Alexandra Cantor Owens

Current Executive Director of the American Society of Journalists and Authors, also held that post from 1985 through 1999. From 2000 through 2003 she was the director of the ASJA Writer Referral Service.

James Gleick

Author of Isaac Newton, Faster: The Acceleration of Just About Everything, Chaos: Making a New Science (National Book Award nominee), and Genius: The Life and Science of Richard Feynman (National Book Award nominee). After working as a reporter for The New York Times, Mr. Gleick was the McGraw Distinguished Lecturer at Princeton University. In 1993, he co-founded the Pipeline, a New York City-based Internet service that pioneered the first full-featured graphical user interface for Internet access from Windows and MacIntosh computers. He collaborated with the photographer Eliot Porter on Nature's Chaos and with developers at Autodesk on Chaos: The Software. He was the editor of Best American Science Writing 2000.

Peter Petre

Co-author, with former IBM chairman Thomas J. Watson, Jr., of Father, Son & Co.: My Life at IBM and Beyond. He is co-author, with General Norman H. Schwarzkopf, of It Doesn't Take a Hero. Also collaborated with Alan Greenspan on his memoir, The Age of Turbulence.

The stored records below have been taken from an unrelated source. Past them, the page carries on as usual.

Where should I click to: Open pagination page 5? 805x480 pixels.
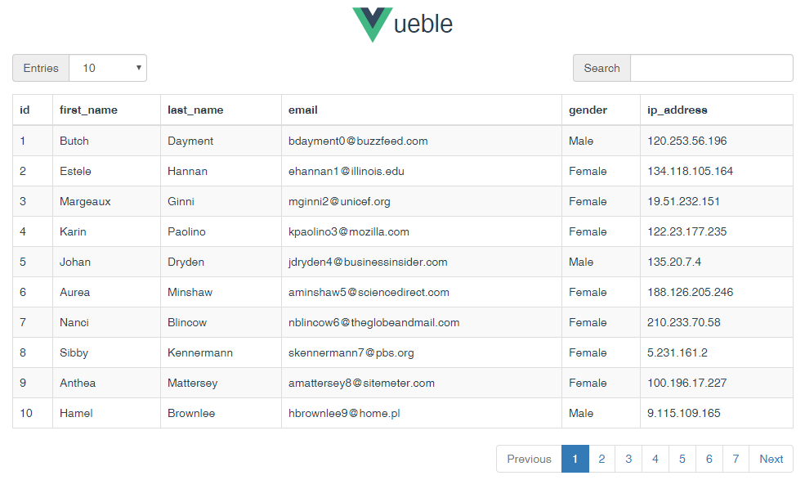pyautogui.click(x=682, y=459)
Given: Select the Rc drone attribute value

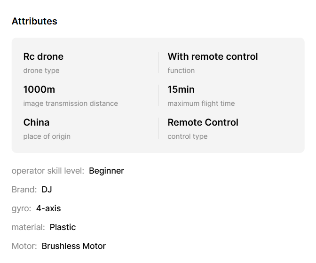Looking at the screenshot, I should (x=43, y=56).
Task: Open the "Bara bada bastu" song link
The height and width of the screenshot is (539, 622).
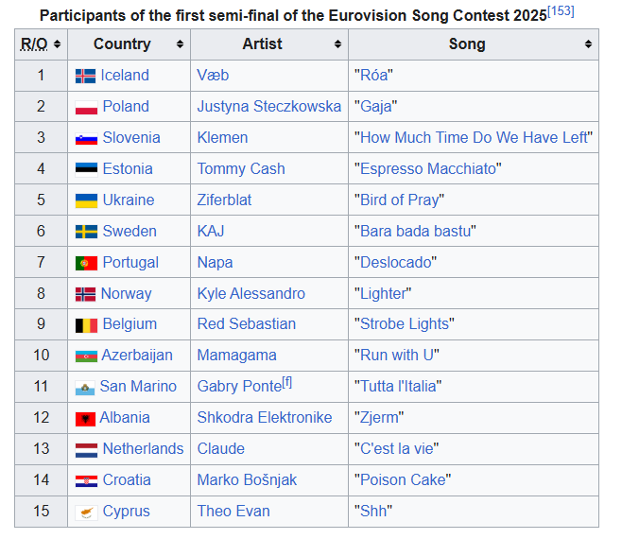Action: [415, 232]
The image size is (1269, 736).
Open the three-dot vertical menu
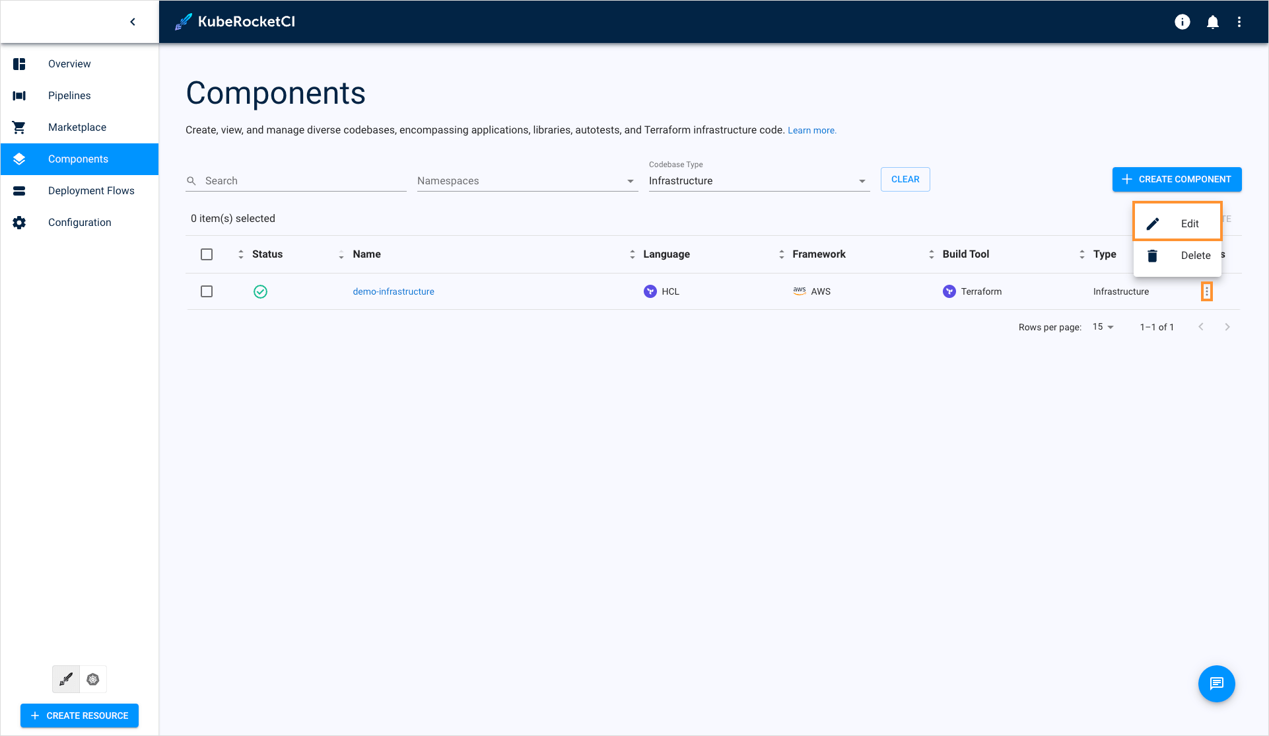pos(1207,291)
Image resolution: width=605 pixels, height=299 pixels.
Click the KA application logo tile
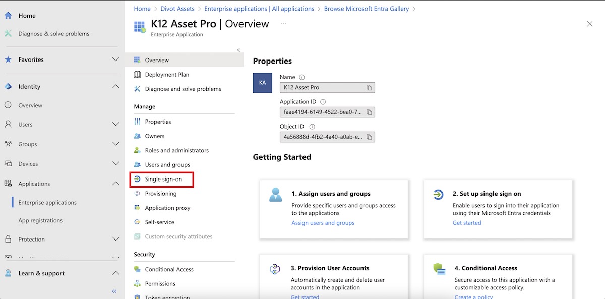tap(262, 83)
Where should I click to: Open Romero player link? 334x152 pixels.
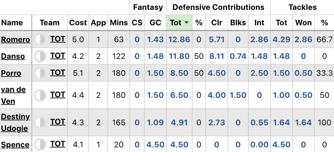click(x=15, y=40)
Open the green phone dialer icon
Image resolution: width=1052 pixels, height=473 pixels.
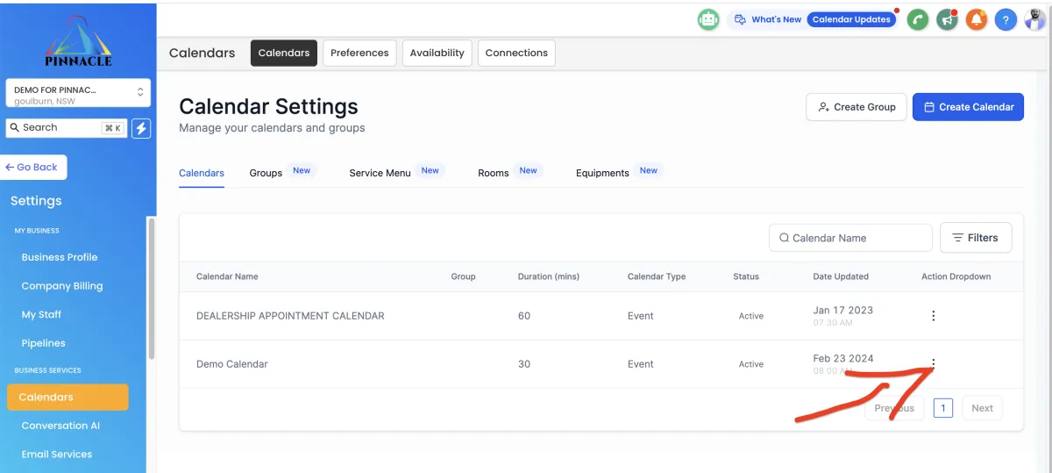click(x=918, y=19)
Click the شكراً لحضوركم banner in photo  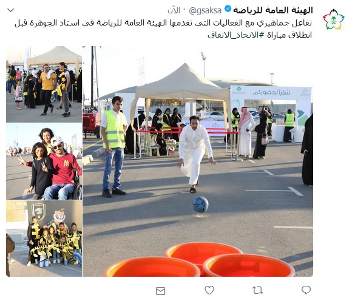pyautogui.click(x=271, y=92)
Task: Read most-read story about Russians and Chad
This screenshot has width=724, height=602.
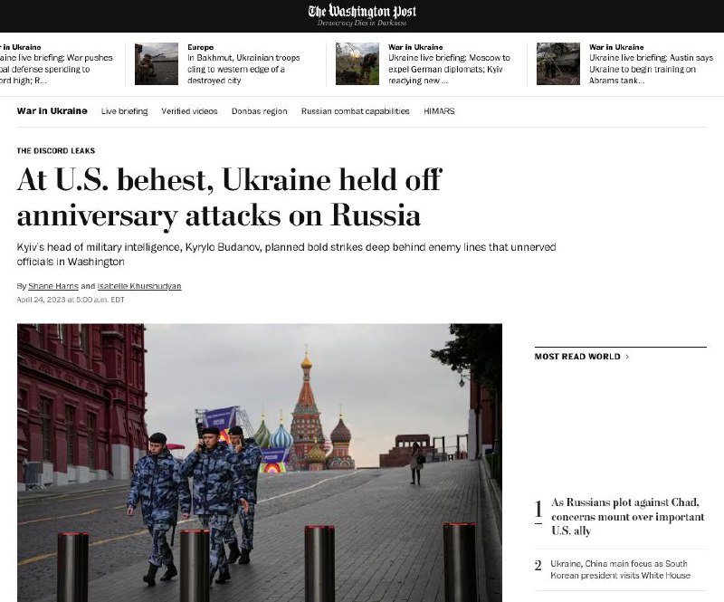Action: [627, 516]
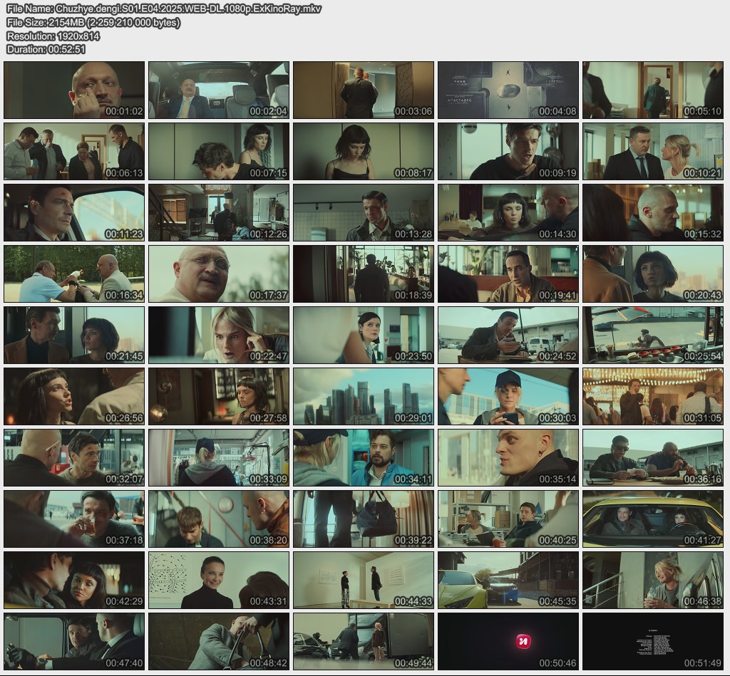
Task: Click the yellow car thumbnail at 00:41:27
Action: (653, 519)
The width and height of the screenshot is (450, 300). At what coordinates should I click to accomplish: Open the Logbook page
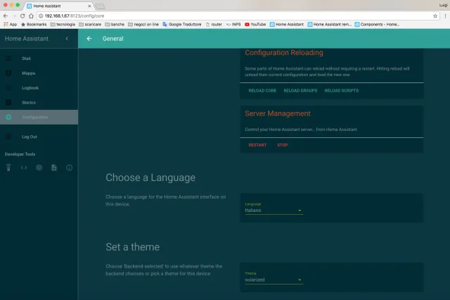[x=30, y=88]
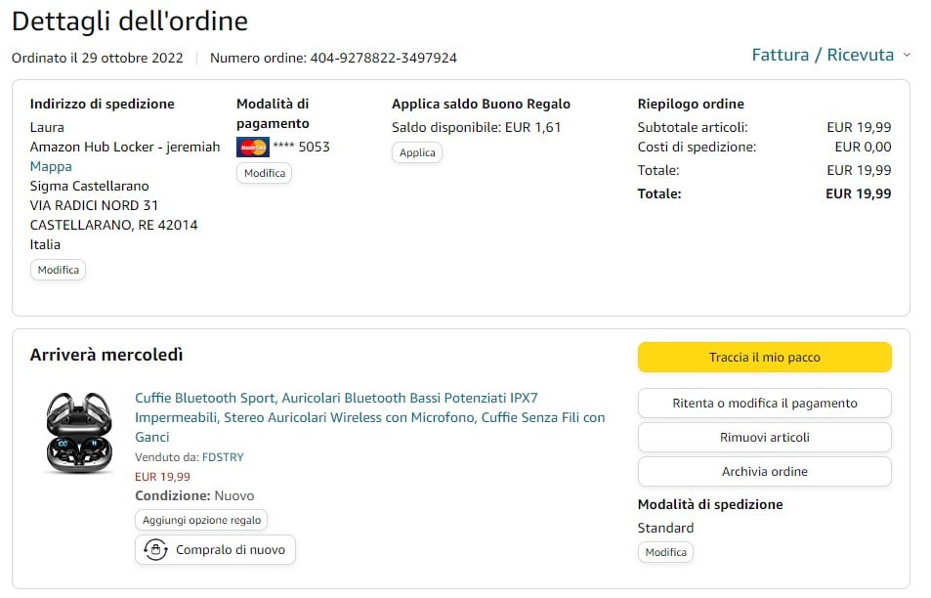Click Aggiungi opzione regalo button
The image size is (931, 598).
pos(201,520)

A senior editor at large at Fortune, Mr. Petre directs the magazine's coverage of information technology, industrial technology, biotechnology, science, and innovation.

James Shapiro

James Shapiro is the Larry Miller Professor of English at Columbia University and a Vice President of the Authors Guild. His books include Rival Playwrights (1991), Shakespeare and the Jews (1996), Oberammergau (2000), 1599: A Year in the Life of William Shakespeare (2005), and Contested Will: Who Wrote Shakespeare (2010). His journalism has appeared in the New York Times, the Guardian, The London Review of Books, and the Financial Times. He serves on the Board of Governors of the Royal Shakespeare Company and the Folger Shakespeare Library, and is a fellow of the American Academy of Arts & Sciences.

Nick Taylor

Authored or collaborated on nine non-fiction books, most recently Laser: The Inventor, the Nobel Laureate, and the Thirty-Year Patent War. Previously, Taylor collaborated on John Glenn: A Memoir, the astronaut and former senator's best-selling 1999 autobiography. A Necessary End, Taylor's memoir of his parents' final years, was called by The Washington Post "one of the key stories of our time," and is frequently used in death and grief counseling. His story of an Israeli's journey into the German neo-Nazi undergroud, In Hitler's Shadow, (co-authored with Yaron Svoray), was released as the HBO feature movie, The Infiltrator. His other books include Sins of the Father, Ordinary Miracles, Bass Wars, and Healing Lessons, a collaboration with Sidney J. Winawer, M.D. Taylor's writing also has appeared in many national magazines. He is currently working on a popular history of the Works Progress Administration.

Scott Turow

President of the Authors Guild. Author of One L, about his experience as a first-year student at Harvard Law School, and six novels: Presumed Innocent, The Burden of Proof, Pleading Guilty, The Laws of Our Fathers, Personal Injuries, and Reversible Errors. Mr. Turow's books have been translated into more than 25 languages and, in total, have sold approximately twenty-five million copies worldwide. They have won a number of literary awards. His latest book, Limitations, was published on November 14, 2006.

Minda Zetlin

Minda Zetlin is the president of the American Society of Journalists and Authors, and a columnist at Inc.com. She is author or co-author of several books, most recently The Geek Gap: Why Business and Technology Professionals Don't Understand Each Other and Why They Need Each Other to Survive. She lives in Woodstock, N.Y. with her husband and co-author Bill Pfleging, a large number of mobile devices, and four cats.